“Who’ll read Uncle Paul? You have to read with a voice ‘like hard cheese being grated.’ Anyone?”
A student’s hand shoots up instantly, and he snatches the highlighted short story out of the air, scanning his part seriously.
The last class on Friday is gathered in a rectangle of couches in the Student Center, whose floor-to-ceiling windows reveal the icy Black Forest and our frozen-over Kander River. It can’t be much above 20˚ F outside, so we’re glad to crowd together on couches to read a story. With the basketball and wrestling teams traveling to Northern Germany and Northern Italy, respectively, my classes have been somewhat depleted today. Sometimes we barrel ahead even with sparse classes, leaving the harried athletes to catch up when they return. Lately, though, I’ve loved Fridays for the opportunity to relocate my smaller classes and share something interesting. Last week, it was Brueghel’s “Landscape with the Fall of Icarus,” which inspired two modernist poets to reflect on the self-centered ambivalence of the human race. We looked, we wrote, we read, we discussed. It was a marvelous tiny class.
Today, we’re reading a story. More specifically, we’re reading Harry Mark Petrakis’s “The Wooing of Ariadne,” a short story about a Spartan wrestler and his passionate pursuit of an aloof and high-spirited beauty, the eponymous Ariadne. I first read this story in tenth grade, when I laughed aloud and resolved to teach it, someday, in an English class of my own. And I have.
The bold, confident narrative of the hero, Marko Palamas, carries us through the afternoon. I’ve highlighted a few “parts” in the story, wanting students to experience reading aloud the richly flavorful dialogue of these vivid characters. I’d given them all a sentence or two of description as I assigned the roles, describing this character as “a timid man,” and another as having “a really squeaky voice.” At best, I hoped that the introduction would prepare them to wake up a little, at the end of a long week, and read loud enough for us to hear across the circle.
I laugh aloud, then, when the first student reads, pouring energy and personality into his character’s speech. A girl responds, the haughty Ariadne, her voice dripping with scorn. Later, Squeaky Voice enters, sounding sometimes like a Muppet, at other times like Gollum. Hard Cheese could have come straight from The Godfather, while Timid Man’s comments melt into the background like butter on pancakes. Each new reader enters to the giggles of their peers, but they never break character.

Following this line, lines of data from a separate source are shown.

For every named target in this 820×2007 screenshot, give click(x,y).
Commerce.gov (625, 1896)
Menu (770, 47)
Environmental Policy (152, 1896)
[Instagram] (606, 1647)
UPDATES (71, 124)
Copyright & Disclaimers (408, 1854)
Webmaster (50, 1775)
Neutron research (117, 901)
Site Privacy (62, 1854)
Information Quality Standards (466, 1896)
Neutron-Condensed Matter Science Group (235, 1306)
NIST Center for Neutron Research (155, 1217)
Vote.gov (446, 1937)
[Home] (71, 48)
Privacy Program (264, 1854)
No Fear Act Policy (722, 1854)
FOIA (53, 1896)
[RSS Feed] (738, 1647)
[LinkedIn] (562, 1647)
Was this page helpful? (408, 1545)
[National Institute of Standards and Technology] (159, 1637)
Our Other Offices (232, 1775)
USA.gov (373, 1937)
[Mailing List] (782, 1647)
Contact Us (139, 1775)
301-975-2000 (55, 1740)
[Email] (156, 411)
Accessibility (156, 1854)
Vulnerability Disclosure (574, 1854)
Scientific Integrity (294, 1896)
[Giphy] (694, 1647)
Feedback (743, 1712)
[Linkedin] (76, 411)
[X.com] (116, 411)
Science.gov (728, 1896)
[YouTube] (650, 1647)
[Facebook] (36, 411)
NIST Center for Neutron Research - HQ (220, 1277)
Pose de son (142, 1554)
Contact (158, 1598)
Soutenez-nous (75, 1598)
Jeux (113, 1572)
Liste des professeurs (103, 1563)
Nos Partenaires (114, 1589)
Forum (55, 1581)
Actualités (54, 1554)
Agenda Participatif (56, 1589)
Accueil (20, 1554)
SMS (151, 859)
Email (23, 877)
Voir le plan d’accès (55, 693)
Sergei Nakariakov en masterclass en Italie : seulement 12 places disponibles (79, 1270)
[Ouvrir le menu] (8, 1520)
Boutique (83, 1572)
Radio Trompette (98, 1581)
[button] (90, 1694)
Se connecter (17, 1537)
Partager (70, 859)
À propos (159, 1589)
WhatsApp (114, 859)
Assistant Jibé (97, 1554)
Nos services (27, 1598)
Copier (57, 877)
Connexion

Sitting on the edge of this chorus of comic voices, my own radio theater, I think fleetingly of how “uncool” this might look, a bunch of teenagers sitting around reading a story with funny voices. I’ve known people so scornful of teenagers, so quickly critical of the way that young people guard and hone their images, trying to fit into pop culture molds at any cost. They’re not always wrong, I know, but so often I want to tell them to look again, or to stick around. This class didn’t always know one another well enough to gather on a Friday afternoon and read a story with all the voices. It’s taken time and energy, their investment in each other and mine in them. They wouldn’t do it in every context, of course, but neither would the average adult. We’re all a little afraid of looking weird or different, of doing something that turns heads or raises eyebrows.
I’ve written before about the risks we all–students, teachers, everyone–will take when we know we are safe and loved. I think of Upward Bound, of the literal risks of climbing walls and crossing glaciers, the trust placed in strong ropes and confident guides. Here, the risks are identity, personality, uniqueness. The risk of failing or–sometimes more terrifying–looking foolish. I think about the places and people where I feel comfortable taking that risk, and hope that, as I’ve prayed at the beginning of every school year, my classroom is such a place for my students.
But it’s larger than the classroom. The places God has called me, the work He has given me, have often been a comical surprises on the edge of familiarity, a funny voice reading a story. I may not know how to do this, I’ve thought, but I’ll try. I’ve always known that His love doesn’t depend on whether I win or lose, or how silly I look on the journey. His love is in the asking, mine in the obeying.
The bell rings when we still have a paragraph or so left to read, but no one moves. Gathered around, they listen and read through to the end, even as their schoolmates come filtering through from other classes at the end of the day. And I’m thankful, again, for the trust and love they show one another. Sometimes this trust appears in dramatic ways, in long-awaited prayers or late-night confidences. Often though, I see it here in the classroom, this space where my students, laughing and learning and forgetting what’s cool, share so freely of themselves.